Kahsai, 32, is on trial for first-degree murder in the death of his mother, Selma Alem, 54, and second-degree murder in the death of Julie Tran, a young mentally disabled woman who was cared for by Alem.
For the second day in a row, jurors watched a video of the interview between Kahsai and police. The interrogation by detectives Dave Sweet and Lee Treit took place on Oct. 20, 2015 — hours after he was arrested in Edmonton for the two murders that were believed to have been committed three days earlier on the Saturday.
"This woman did not deserve…," the detective started to say about Alem before Kahsai cut in: "What she got."

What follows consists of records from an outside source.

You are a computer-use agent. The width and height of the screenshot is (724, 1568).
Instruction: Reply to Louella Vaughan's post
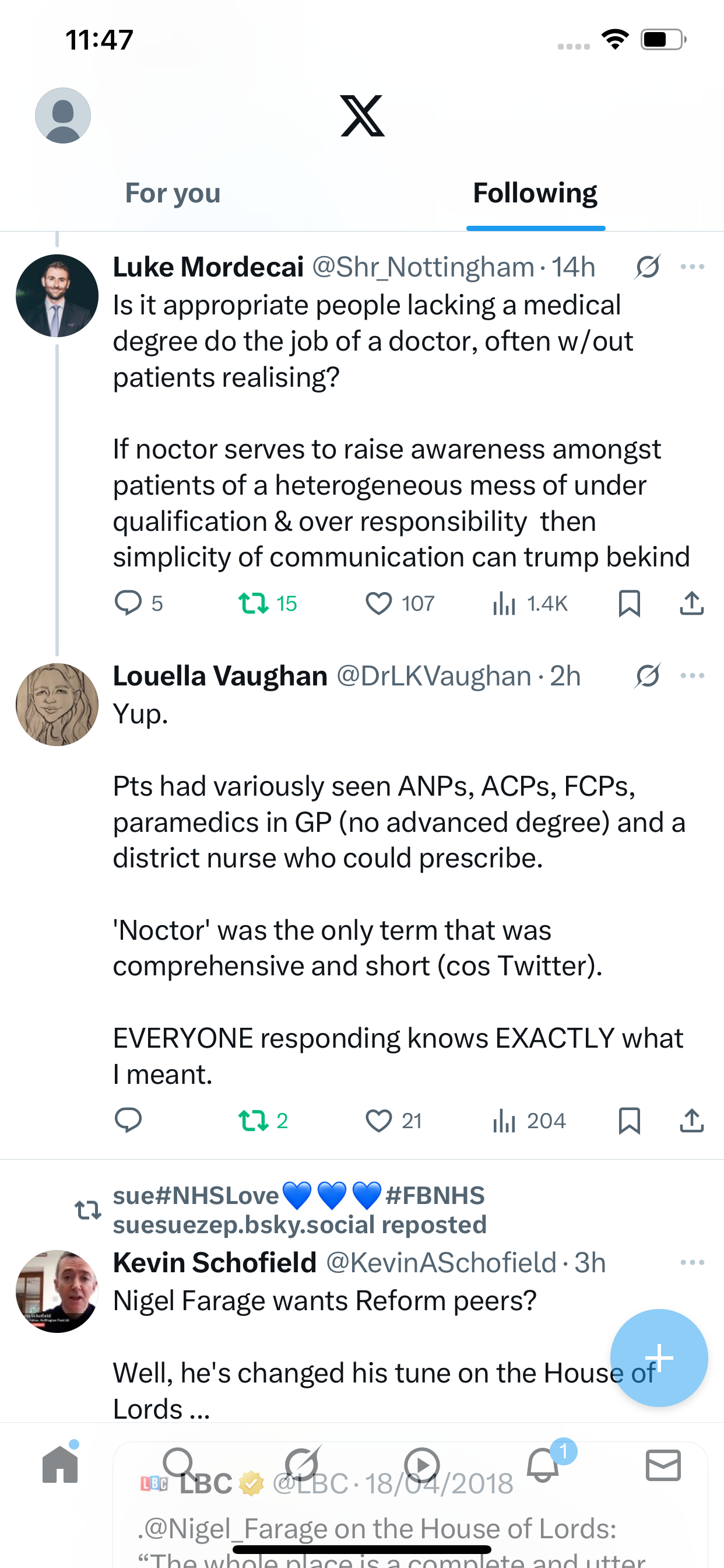(x=128, y=1121)
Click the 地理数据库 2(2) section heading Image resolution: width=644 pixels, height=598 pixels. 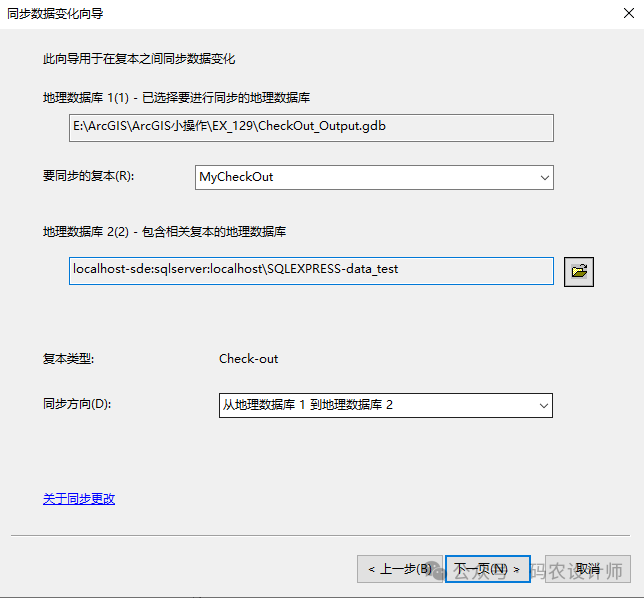point(164,232)
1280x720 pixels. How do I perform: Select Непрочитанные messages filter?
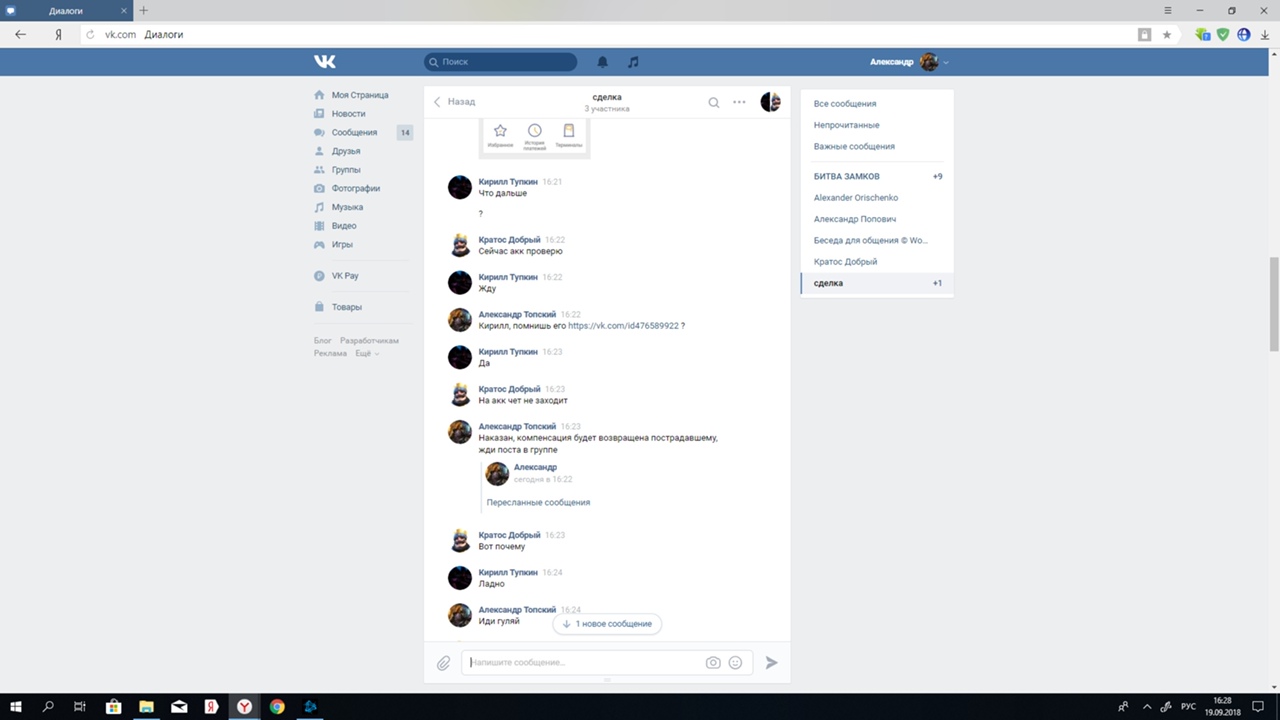846,125
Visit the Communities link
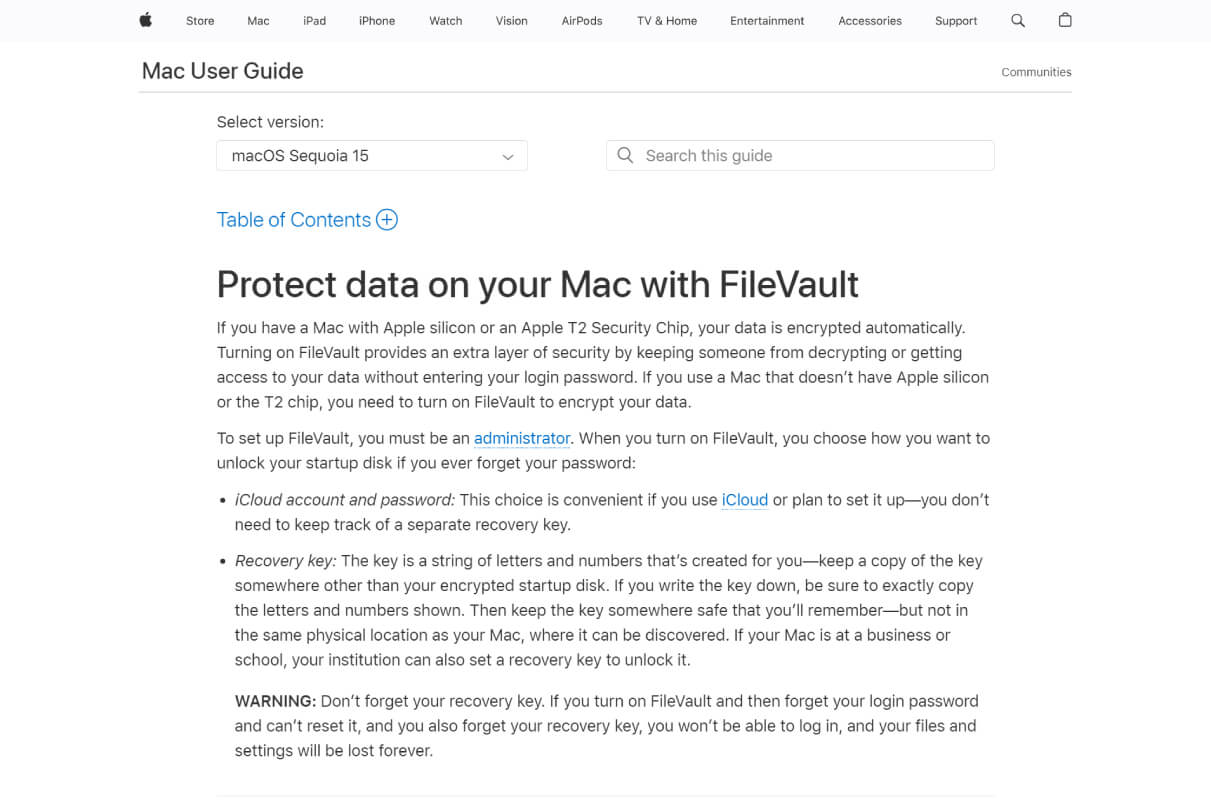Viewport: 1211px width, 800px height. 1036,72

"And neither did Julie," Treit added.
Then under his breath, Kahsai whispered, "neither did I."
Jurors have already heard that Alem feared for her safety around her son, who had threatened to kill her. She had sought a restraining order against him through the courts.

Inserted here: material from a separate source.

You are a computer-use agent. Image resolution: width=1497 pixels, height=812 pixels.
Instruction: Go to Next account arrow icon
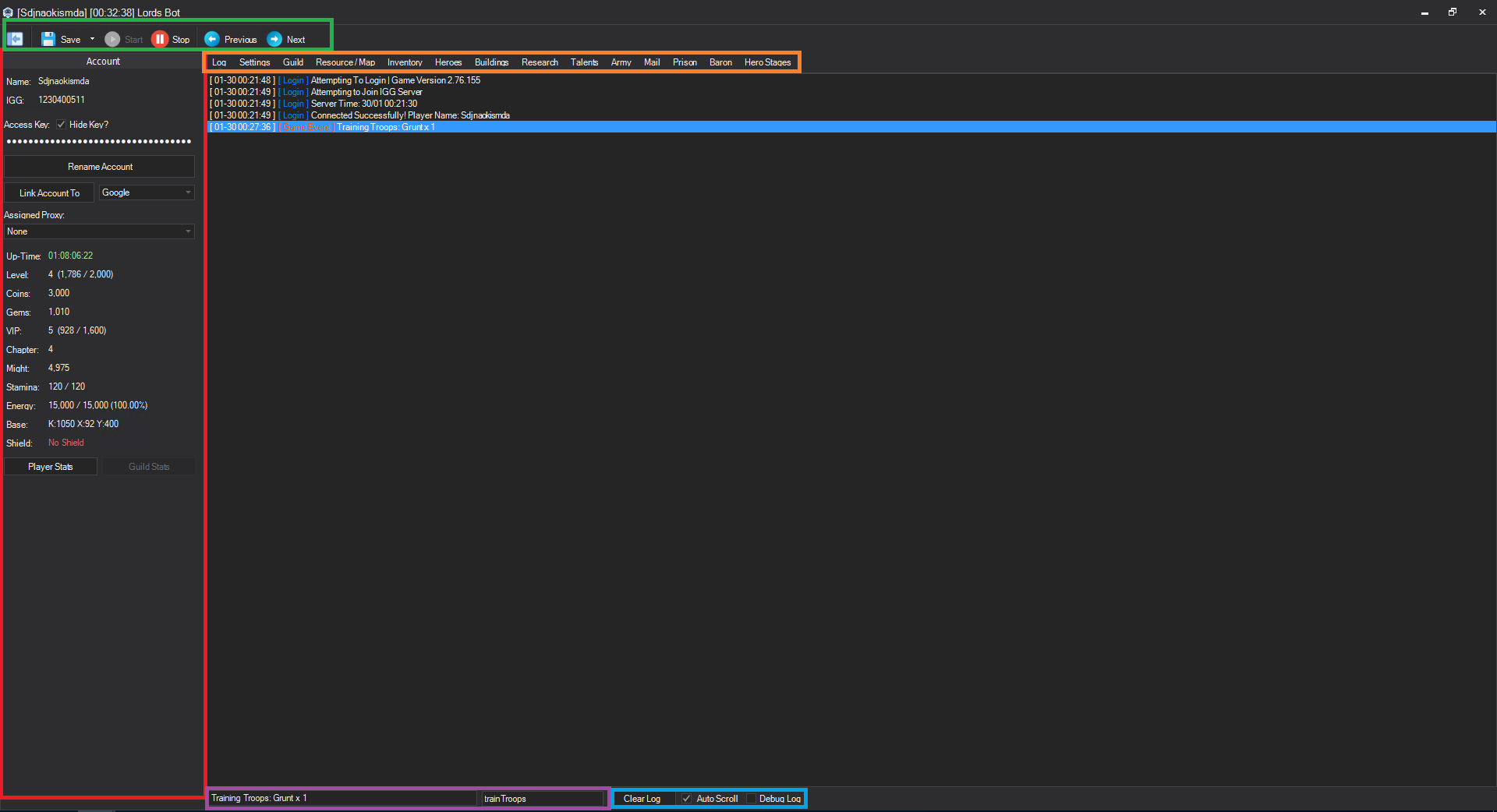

Treit suggests Kahsai never came to terms with the murder of his brother, who had been killed 10 years earlier, and that the death of his mother and her roommate "has a lot to do with that."

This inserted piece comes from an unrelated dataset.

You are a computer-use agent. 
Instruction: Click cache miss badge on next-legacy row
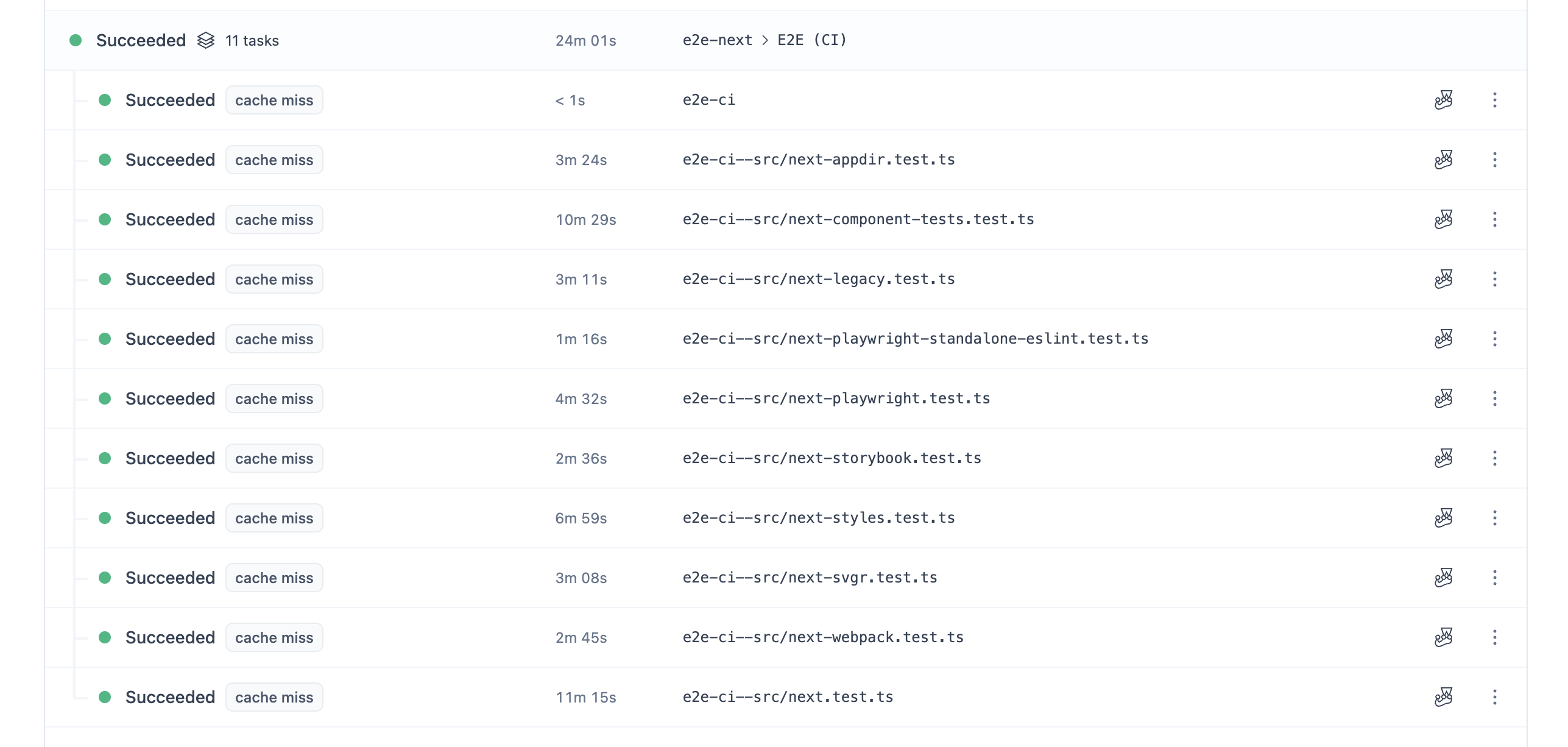click(x=274, y=279)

"I wouldn't doubt it," said Kahsai.
The accused killer's interactions and conversations with the two detectives are a far cry from his outbursts in court. Since the trial began 2½ weeks ago, Kahsai has had to be housed in a separate courtroom with his microphone muted because of his outbursts.
Every time Kahsai — who is representing himself — has been unmuted, he has grunted and shouted at jurors to call the FBI and U.S. Army and about "brain control." When given the chance to cross-examine two different witnesses, he made extremely vulgar comments about his mother's private areas.
Defence lawyer Mark Takada has been appointed as a "friend of the court" so that he can ask cross-examination questions of some of the witnesses.
Early on in the trial, jurors asked if Kahsai had been forensically assessed and were told by Justice Glen Poelman that the accused had been found mentally fit by a doctor.
'It wouldn't have happened'
Over and over, Kahsai says he can't remember why his mother's vehicle ended up in Edmonton, blocks away from where he was arrested with both victims' blood on his shoes. Tran's blood was inside the pocket of Kahsai's jeans, and Alem's DNA was found on the floor mat of the SUV.
Treit also asks what Kahsai was doing on the Saturday when Alem and Tran are believed to have been killed. Kahsai says he "can't recall."
The senior detective brings Kahsai back to the topic of his dead brother: "What would your brother be doing right now if he was alive and knew this happened?"
"It wouldn't have happened," Kahsai responds.
Treit asks why the suspected killer thinks that.
"Ah, I don't know, I think maybe we would've been a tighter-knit family."